La politique en campagne est-elle une science ?
Ampleur. La peur active la peur, l’inquiétude nourrit l’inquiétude… Beaucoup y ont intérêt. Ainsi, à trois semaines du premier tour de la présidentielle, nous devrions catégoriser les citoyens en deux blocs, très inégaux par le nombre de leurs représentants. Le premier, ultra-minoritaire, serait celui des commentateurs «politiques» gavés à la sondagerie, forts de leurs analyses, qui auraient la particularité de ne pas croire, ou pas vraiment, que Fifille-la-voilà soit si bas dans les sondages. Si-si, cela se murmure dans les rédactions et parfois s’écrit noir sur blanc, sur le thème: un quart de l’électorat, c’est beaucoup (pour notre pays) mais c’est trop peu (par rapport à la réalité), que cela ne peut pas être vrai, que 25% environ des intentions de vote ne constituent pas un raz-de-marée, mais qu’il reste impossible de ne pas imaginer une possible tsunami, vu le contexte, la crise économique, sociale et morale qui ronge le pays en son âme, etc. Le second bloc, ultra-majoritaire puisqu’il pèse en dizaines de millions, serait celui du peuple lui-même, tapis dans l’ombre, qui préparerait une mauvaise surprise de taille et provoquerait un aveuglement tel aux sondeurs qu’on nous rejouerait les États-Unis ou la Grande-Bretagne. Le danger serait devant nous et nous ne le verrions pas – ce que dément régulièrement cette chronique, ce qui vaut parfois au bloc-noteur des remarques acerbes du genre: «Tu en fais trop sur le FN.» Mais quelquefois, certains disent, comme par esprit de contradiction: «Ne serions-nous pas en train de sous-estimer l’ampleur du vote FN, comme un péché par omission?» Allez comprendre. Quant à savoir où se situe la vérité, il faudrait que nous accordions plus que de raison du crédit auxdits sondages, alors que, à cette heure, la moitié des électeurs potentiels ne savent pas encore s’ils iront voter, ni pour qui, ni pour quoi, ce qui rend les scénarios anticipés très aléatoires, comme si nous étions sommés de n’avoir qu’un seul horizon: se déterminer en fonction du monde-FN.
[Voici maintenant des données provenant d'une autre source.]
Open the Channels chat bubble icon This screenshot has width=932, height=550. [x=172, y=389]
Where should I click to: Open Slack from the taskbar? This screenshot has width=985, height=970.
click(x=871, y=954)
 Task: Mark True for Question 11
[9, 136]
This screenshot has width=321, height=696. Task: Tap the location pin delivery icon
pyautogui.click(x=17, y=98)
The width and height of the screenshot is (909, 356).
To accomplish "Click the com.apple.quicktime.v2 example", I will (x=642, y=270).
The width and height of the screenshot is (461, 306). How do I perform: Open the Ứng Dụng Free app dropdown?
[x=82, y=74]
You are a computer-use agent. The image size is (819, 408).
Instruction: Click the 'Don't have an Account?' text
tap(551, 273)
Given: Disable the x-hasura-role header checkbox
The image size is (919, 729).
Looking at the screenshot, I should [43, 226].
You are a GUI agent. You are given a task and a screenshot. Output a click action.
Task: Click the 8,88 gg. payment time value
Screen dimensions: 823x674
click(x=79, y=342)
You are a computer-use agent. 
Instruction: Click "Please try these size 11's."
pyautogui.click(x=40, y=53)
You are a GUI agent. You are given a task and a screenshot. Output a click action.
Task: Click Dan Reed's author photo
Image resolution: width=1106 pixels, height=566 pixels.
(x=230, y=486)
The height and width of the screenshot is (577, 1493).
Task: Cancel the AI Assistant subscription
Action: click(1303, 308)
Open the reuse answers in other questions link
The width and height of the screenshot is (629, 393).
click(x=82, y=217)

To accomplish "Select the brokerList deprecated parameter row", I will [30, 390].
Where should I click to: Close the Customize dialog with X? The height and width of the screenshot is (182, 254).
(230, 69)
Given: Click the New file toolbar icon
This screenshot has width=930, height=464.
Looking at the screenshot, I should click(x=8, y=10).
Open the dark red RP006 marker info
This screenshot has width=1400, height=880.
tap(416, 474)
Calculs. Et voilà qu’un physicien, chercheur au CNRS et membre du Cevipof, Serge Galam, se permet de jeter un pavé dans la mare. Dans une tribune donnée à Libération lundi dernier, le scientifique, qui, entre parenthèses, avait prédit l’élection de Donald Trump dès l’été 2016, nous explique qu’une victoire de Fifille-la-voilà serait passée de «impossible» à «improbable», «improbable voulant dire à envisager». Ses calculs sont formels, sa théorie aussi: «Alors que Le Pen active des électeurs anti-FN quel que soit son challenger, désormais, et c’est nouveau, chaque candidat qualifiable pour le second tour va aussi désactiver des électeurs qui ne pourront pas voter pour lui, même face à Marine Le Pen.» Vous suivez? La fragmentation politique de cette campagne – ajoutée à une faible participation – pourrait accélérer le processus d’étiolement des irréductibles anti-FN. Et le physicien d’annoncer «le grand séisme du 7 mai 2017». Une manière assez grossière, mais efficace, d’appeler à voter utile…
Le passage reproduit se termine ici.